Immigrants’ Premiums Exceed Expenditures

The narrative supported by the Trump administration emphasizes a potential drain that immigrants create on the U.S. economy, especially health care resources. However, previous studies of immigrants’ contributions to Medicare have indicated that immigrants pay more into the system than the benefits they receive. Immigrants who have been documented for fewer than 5 years are generally ineligible for Medicaid and undocumented immigrants are ineligible for both Medicaid and subsidized insurance provided through the ACA Marketplace. A new study examines immigrants’ contributions to private insurance and suggests that this group is not a burden on the health care system.

Using Medical Expenditure Panel Survey (MEPS) and National Health Interview Survey data, a nationally representative sample was created to analyze the difference between premium payments and insurers’ expenditures for care, taking into consideration citizenship and nativity. Net contributions were calculated for U.S. born individuals and the subpopulations of undocumented, legal non-citizen, and citizen immigrants.

Results show that in 2014, immigrants’ premiums totaled $88.7 billion while private insurers’ expenditures for their care totaled $64.0 billion, a net surplus of $24.7 billion. Average premium contributions of immigrants and U.S. born beneficiaries remain similar, yet immigrants’ premium payments exceed expenditures by $1,123 per year per privately insured immigrant (p = 0.09). Comparatively, U.S. natives generated a net deficit of $163 per person. Relative to U.S. natives, immigrants have lower health care use and spending often attributed to their relative youth and high labor-force participation. Even as this population ages, immigrants will make a net contribution to private health insurance regardless of their length of residence in the U.S. 
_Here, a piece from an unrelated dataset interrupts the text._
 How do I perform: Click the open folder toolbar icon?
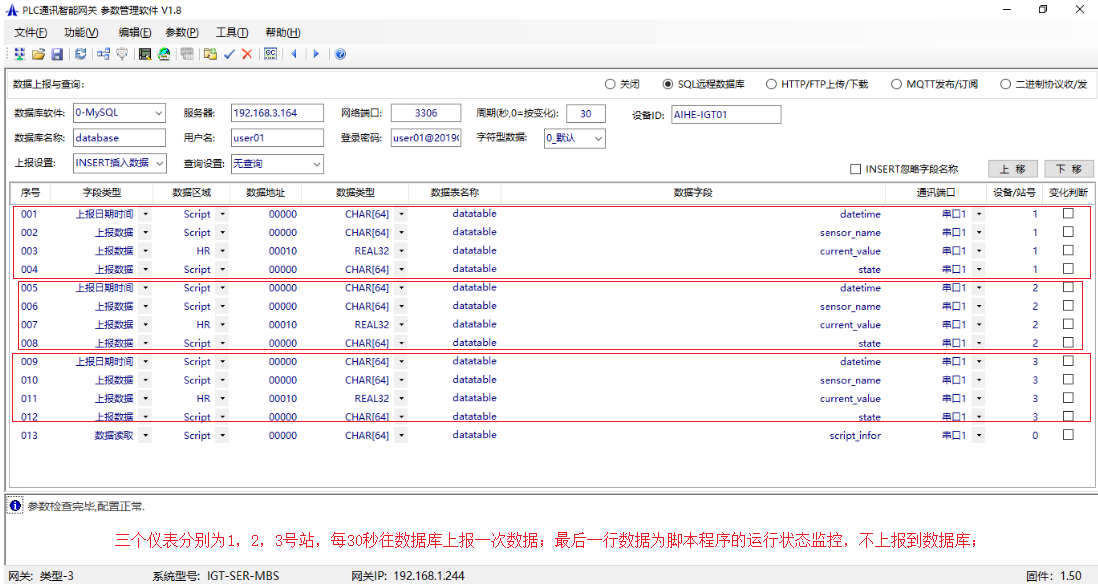coord(38,54)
The findings here contradict assertions that people born in the U.S. are systematically subsidizing medical care for immigrants, particularly the undocumented. On the contrary, immigrants subsidize the U.S. born population in private health insurance markets as well as contribute to Medicare. Policies that curtail the flow of immigration to the U.S. are likely to result in a worsening of the private insurance risk pool. As Democrats regain control of the House of Representatives, it is imperative that the impact of policies spanning a variety of issues are re-examined to prevent the destabilization of the American healthcare system.

Abstract

As US policy makers tackle immigration reform, knowing whether immigrants are a burden on the nation’s health care system can inform the debate. Previous studies have indicated that immigrants contribute more to Medicare than they receive in benefits but have not examined whether the roughly 50 percent of immigrants with private coverage provide a similar subsidy or even drain health care resources. Using nationally representative data, we found that immigrants accounted for 12.6 percent of premiums paid to private insurers in 2014, but only 9.1 percent of insurer expenditures. Immigrants’ annual premiums exceeded their care expenditures by $1,123 per enrollee (for a total of $24.7 billion), which offsets a deficit of $163 per US-born enrollee. Their net subsidy persisted even after ten years of US residence. In 2008-14, the surplus premiums of immigrants totaled $174.4 billion. These findings suggest that policies curtailing immigration could reduce the numbers of “actuarially desirable” people with private insurance, thereby weakening the risk pool.

PMID: 30273017 

Zallman, L, et al. Health Affairs. 2018; 37 (10): 1663–1668.